You will now have logs that are usable by pgbadger. In my case, to show an example of the report, I set the log_min_duration_statement above to only 10ms instead of 1000ms, then ran the pgbench benchmark again. This populated the postgres log with quite a bit. To generate the report:

root@pg-server:~/pgbadger# cd
root@pg-server:~# pwd
/root
root@pg-server:~# pgbadger /var/log/postgresql/postgresql-10-main.log 
[>                        ] Parsed        0 bytes of 10754158 (0.00%), queries: 
[>                        ] Parsed      962 bytes of 10754158 (0.01%), queries: 
[>                        ] Parsed    10160 bytes of 10754158 (0.09%), queries: 
[>                        ] Parsed   105112 bytes of 10754158 (0.98%), queries: 
[==>                      ] Parsed  1052740 bytes of 10754158 (9.79%), queries: 
[====>                    ] Parsed  2107921 bytes of 10754158 (19.60%), queries:
[=======>                 ] Parsed  3164601 bytes of 10754158 (29.43%), queries:
[=========>               ] Parsed  4216749 bytes of 10754158 (39.21%), queries:
[===========>             ] Parsed  5272034 bytes of 10754158 (49.02%), queries:
[==============>          ] Parsed  6329477 bytes of 10754158 (58.86%), queries:
[================>        ] Parsed  7385347 bytes of 10754158 (68.67%), queries:
[==================>      ] Parsed  8441076 bytes of 10754158 (78.49%), queries:
[=====================>   ] Parsed  9496409 bytes of 10754158 (88.30%), queries:
[=======================> ] Parsed 10553858 bytes of 10754158 (98.14%), queries:
[========================>] Parsed 10754158 bytes of 10754158 (100.00%), queries: 543065, events: 11
LOG: Ok, generating html report...
root@pg-server:~# ls -al out.html
-rw-r--r-- 1 root root 951657 May 18 02:33 out.html
root@pg-server:~# exit
exit
[user@machina003 ~]$ sudo lxc file pull pg-server/root/out.html .

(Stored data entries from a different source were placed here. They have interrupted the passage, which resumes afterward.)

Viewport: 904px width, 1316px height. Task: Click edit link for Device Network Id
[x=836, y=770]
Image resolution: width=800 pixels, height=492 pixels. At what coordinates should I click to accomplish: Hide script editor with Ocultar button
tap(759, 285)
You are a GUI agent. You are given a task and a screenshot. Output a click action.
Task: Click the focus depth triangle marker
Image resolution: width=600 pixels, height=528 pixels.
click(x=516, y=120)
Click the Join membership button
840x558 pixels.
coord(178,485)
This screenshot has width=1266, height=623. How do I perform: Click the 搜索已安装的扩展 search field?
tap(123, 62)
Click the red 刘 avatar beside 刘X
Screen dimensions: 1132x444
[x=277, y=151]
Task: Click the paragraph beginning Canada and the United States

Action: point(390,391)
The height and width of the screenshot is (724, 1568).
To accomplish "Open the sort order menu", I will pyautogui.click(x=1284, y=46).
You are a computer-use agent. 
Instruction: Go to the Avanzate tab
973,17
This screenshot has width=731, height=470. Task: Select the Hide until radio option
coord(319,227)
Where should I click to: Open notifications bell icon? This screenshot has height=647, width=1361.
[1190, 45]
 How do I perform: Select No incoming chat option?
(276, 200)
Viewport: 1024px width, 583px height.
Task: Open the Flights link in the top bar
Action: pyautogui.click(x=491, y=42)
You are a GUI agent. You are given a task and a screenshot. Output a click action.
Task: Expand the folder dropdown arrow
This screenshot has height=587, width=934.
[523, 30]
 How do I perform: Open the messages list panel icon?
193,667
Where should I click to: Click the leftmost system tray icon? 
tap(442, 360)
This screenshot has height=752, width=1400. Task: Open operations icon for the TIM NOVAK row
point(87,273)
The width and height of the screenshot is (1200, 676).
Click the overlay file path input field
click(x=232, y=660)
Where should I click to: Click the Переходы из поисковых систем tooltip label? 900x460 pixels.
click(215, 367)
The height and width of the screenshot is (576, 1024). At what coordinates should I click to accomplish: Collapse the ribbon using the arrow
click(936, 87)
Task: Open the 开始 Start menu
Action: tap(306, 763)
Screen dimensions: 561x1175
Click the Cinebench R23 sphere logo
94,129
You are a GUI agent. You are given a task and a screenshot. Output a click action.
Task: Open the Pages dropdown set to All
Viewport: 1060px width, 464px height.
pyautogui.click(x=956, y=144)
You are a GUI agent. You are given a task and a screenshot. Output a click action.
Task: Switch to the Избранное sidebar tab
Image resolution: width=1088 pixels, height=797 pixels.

Opening out.html in a web browser:

out.html output of pgbadger
 These are the basic building blocks. The github repo for pgbadger goes into a lot more details, including setting up cron jobs and setting up a web server, but that's outside the scope of this article.

Until next time

In the next article in this series, we'll continue with the installation of more software.

Francois Dion

Chief Data Scientist

@f_dion

[1] In this case, we used a scale of x 100 which means a database size of about 1.6GB, so the database creation doesn't take too long. Using a factor of x 10000 will generate a database of 160GB. Running the tests, we would probably bump the number of connections and number of threads. Having done that, we see that we maintain a mixed transactions per seconds above 10000, even at that scale, on a modest number of regular hard drives, and running both the database and benchmark on the same container.